EXCERPTED RECORDS Block Start

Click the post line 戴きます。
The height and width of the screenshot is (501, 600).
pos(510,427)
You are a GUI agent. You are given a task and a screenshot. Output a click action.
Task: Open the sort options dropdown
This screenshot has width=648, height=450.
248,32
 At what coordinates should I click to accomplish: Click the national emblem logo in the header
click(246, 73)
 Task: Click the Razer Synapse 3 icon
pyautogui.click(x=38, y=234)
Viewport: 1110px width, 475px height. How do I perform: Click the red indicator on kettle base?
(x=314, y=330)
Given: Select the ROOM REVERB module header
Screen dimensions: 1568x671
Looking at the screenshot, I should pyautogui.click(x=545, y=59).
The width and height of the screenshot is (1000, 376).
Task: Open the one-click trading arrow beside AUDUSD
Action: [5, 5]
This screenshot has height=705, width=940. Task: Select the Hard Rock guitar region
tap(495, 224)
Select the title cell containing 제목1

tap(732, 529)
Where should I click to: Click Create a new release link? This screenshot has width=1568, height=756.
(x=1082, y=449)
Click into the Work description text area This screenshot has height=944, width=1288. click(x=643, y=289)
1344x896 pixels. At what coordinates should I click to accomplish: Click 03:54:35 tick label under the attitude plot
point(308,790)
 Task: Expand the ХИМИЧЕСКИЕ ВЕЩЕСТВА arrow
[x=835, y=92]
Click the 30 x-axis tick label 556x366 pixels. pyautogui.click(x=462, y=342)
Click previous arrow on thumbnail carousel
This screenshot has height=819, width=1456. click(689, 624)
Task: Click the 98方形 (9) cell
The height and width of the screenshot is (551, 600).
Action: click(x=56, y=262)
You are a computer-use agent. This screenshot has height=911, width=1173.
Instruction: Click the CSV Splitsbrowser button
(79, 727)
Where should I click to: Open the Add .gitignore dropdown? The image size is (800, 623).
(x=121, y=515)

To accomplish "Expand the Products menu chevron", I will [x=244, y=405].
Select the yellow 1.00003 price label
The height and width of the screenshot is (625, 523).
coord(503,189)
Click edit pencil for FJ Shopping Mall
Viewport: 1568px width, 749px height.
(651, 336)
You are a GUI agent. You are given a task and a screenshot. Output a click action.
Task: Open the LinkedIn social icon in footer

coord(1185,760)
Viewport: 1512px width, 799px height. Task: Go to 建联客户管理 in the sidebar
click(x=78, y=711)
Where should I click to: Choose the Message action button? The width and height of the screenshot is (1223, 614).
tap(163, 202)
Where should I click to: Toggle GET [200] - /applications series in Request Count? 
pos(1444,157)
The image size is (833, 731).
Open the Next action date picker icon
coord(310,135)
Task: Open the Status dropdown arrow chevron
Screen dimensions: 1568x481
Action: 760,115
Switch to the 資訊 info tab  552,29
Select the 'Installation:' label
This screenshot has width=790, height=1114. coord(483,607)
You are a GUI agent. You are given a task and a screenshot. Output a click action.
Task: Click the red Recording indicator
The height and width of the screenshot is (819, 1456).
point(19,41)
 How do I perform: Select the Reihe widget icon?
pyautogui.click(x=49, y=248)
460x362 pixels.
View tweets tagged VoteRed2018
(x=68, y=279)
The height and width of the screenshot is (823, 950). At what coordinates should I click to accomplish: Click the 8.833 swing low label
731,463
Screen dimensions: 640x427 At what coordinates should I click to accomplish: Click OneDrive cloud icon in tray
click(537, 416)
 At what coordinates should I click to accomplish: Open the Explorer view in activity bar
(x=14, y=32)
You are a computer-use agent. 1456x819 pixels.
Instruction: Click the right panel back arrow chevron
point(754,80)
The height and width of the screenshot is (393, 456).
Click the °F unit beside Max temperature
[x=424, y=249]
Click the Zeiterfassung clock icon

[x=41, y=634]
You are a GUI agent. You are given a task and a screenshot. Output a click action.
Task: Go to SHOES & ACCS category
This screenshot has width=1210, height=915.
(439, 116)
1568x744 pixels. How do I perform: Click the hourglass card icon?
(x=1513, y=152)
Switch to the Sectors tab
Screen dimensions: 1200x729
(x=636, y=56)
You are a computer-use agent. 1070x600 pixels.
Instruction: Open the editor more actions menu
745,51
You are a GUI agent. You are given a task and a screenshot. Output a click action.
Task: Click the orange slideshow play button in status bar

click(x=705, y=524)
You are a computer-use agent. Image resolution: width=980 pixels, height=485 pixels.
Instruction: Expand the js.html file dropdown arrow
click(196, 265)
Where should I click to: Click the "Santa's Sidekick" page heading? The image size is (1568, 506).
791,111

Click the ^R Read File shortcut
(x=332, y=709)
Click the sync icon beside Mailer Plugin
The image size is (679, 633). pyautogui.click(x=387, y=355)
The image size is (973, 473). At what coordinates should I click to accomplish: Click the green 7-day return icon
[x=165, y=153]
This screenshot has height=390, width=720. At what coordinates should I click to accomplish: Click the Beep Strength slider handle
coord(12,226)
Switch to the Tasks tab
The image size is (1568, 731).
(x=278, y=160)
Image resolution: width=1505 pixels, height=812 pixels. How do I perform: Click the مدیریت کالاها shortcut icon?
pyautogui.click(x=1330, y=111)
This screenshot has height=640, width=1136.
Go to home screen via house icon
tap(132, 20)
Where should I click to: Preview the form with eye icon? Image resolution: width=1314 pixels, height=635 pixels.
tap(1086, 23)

EXCERPTED RECORDS Block End

**HOW TO COMPLETE THIS TASK**
Output the whole listing exactly.

**WRITTEN REPLY**
Click the post line 戴きます。
The height and width of the screenshot is (501, 600).
pos(510,427)
You are a GUI agent. You are given a task and a screenshot. Output a click action.
Task: Open the sort options dropdown
This screenshot has width=648, height=450.
248,32
 At what coordinates should I click to accomplish: Click the national emblem logo in the header
click(246, 73)
 Task: Click the Razer Synapse 3 icon
pyautogui.click(x=38, y=234)
Viewport: 1110px width, 475px height. How do I perform: Click the red indicator on kettle base?
(x=314, y=330)
Given: Select the ROOM REVERB module header
Screen dimensions: 1568x671
Looking at the screenshot, I should pyautogui.click(x=545, y=59).
The width and height of the screenshot is (1000, 376).
Task: Open the one-click trading arrow beside AUDUSD
Action: [5, 5]
This screenshot has height=705, width=940. Task: Select the Hard Rock guitar region
tap(495, 224)
Select the title cell containing 제목1

tap(732, 529)
Where should I click to: Click Create a new release link? This screenshot has width=1568, height=756.
(x=1082, y=449)
Click into the Work description text area This screenshot has height=944, width=1288. click(x=643, y=289)
1344x896 pixels. At what coordinates should I click to accomplish: Click 03:54:35 tick label under the attitude plot
point(308,790)
 Task: Expand the ХИМИЧЕСКИЕ ВЕЩЕСТВА arrow
[x=835, y=92]
Click the 30 x-axis tick label 556x366 pixels. pyautogui.click(x=462, y=342)
Click previous arrow on thumbnail carousel
This screenshot has height=819, width=1456. click(689, 624)
Task: Click the 98方形 (9) cell
The height and width of the screenshot is (551, 600).
Action: click(x=56, y=262)
You are a computer-use agent. This screenshot has height=911, width=1173.
Instruction: Click the CSV Splitsbrowser button
(79, 727)
Where should I click to: Open the Add .gitignore dropdown? The image size is (800, 623).
(x=121, y=515)

To accomplish "Expand the Products menu chevron", I will [x=244, y=405].
Select the yellow 1.00003 price label
The height and width of the screenshot is (625, 523).
coord(503,189)
Click edit pencil for FJ Shopping Mall
Viewport: 1568px width, 749px height.
(651, 336)
You are a GUI agent. You are given a task and a screenshot. Output a click action.
Task: Open the LinkedIn social icon in footer

coord(1185,760)
Viewport: 1512px width, 799px height. Task: Go to 建联客户管理 in the sidebar
click(x=78, y=711)
Where should I click to: Choose the Message action button? The width and height of the screenshot is (1223, 614).
tap(163, 202)
Where should I click to: Toggle GET [200] - /applications series in Request Count? 
pos(1444,157)
The image size is (833, 731).
Open the Next action date picker icon
coord(310,135)
Task: Open the Status dropdown arrow chevron
Screen dimensions: 1568x481
Action: 760,115
Switch to the 資訊 info tab  552,29
Select the 'Installation:' label
This screenshot has width=790, height=1114. coord(483,607)
You are a GUI agent. You are given a task and a screenshot. Output a click action.
Task: Click the red Recording indicator
The height and width of the screenshot is (819, 1456).
point(19,41)
 How do I perform: Select the Reihe widget icon?
pyautogui.click(x=49, y=248)
460x362 pixels.
View tweets tagged VoteRed2018
(x=68, y=279)
The height and width of the screenshot is (823, 950). At what coordinates should I click to accomplish: Click the 8.833 swing low label
731,463
Screen dimensions: 640x427 At what coordinates should I click to accomplish: Click OneDrive cloud icon in tray
click(537, 416)
 At what coordinates should I click to accomplish: Open the Explorer view in activity bar
(x=14, y=32)
You are a computer-use agent. 1456x819 pixels.
Instruction: Click the right panel back arrow chevron
point(754,80)
The height and width of the screenshot is (393, 456).
Click the °F unit beside Max temperature
[x=424, y=249]
Click the Zeiterfassung clock icon

[x=41, y=634]
You are a GUI agent. You are given a task and a screenshot. Output a click action.
Task: Go to SHOES & ACCS category
This screenshot has width=1210, height=915.
(439, 116)
1568x744 pixels. How do I perform: Click the hourglass card icon?
(x=1513, y=152)
Switch to the Sectors tab
Screen dimensions: 1200x729
(x=636, y=56)
You are a computer-use agent. 1070x600 pixels.
Instruction: Open the editor more actions menu
745,51
You are a GUI agent. You are given a task and a screenshot. Output a click action.
Task: Click the orange slideshow play button in status bar

click(x=705, y=524)
You are a computer-use agent. Image resolution: width=980 pixels, height=485 pixels.
Instruction: Expand the js.html file dropdown arrow
click(196, 265)
Where should I click to: Click the "Santa's Sidekick" page heading? The image size is (1568, 506).
791,111

Click the ^R Read File shortcut
(x=332, y=709)
Click the sync icon beside Mailer Plugin
The image size is (679, 633). pyautogui.click(x=387, y=355)
The image size is (973, 473). At what coordinates should I click to accomplish: Click the green 7-day return icon
[x=165, y=153]
This screenshot has height=390, width=720. At what coordinates should I click to accomplish: Click the Beep Strength slider handle
coord(12,226)
Switch to the Tasks tab
The image size is (1568, 731).
(x=278, y=160)
Image resolution: width=1505 pixels, height=812 pixels. How do I perform: Click the مدیریت کالاها shortcut icon?
pyautogui.click(x=1330, y=111)
This screenshot has height=640, width=1136.
Go to home screen via house icon
tap(132, 20)
Where should I click to: Preview the form with eye icon? Image resolution: width=1314 pixels, height=635 pixels.
tap(1086, 23)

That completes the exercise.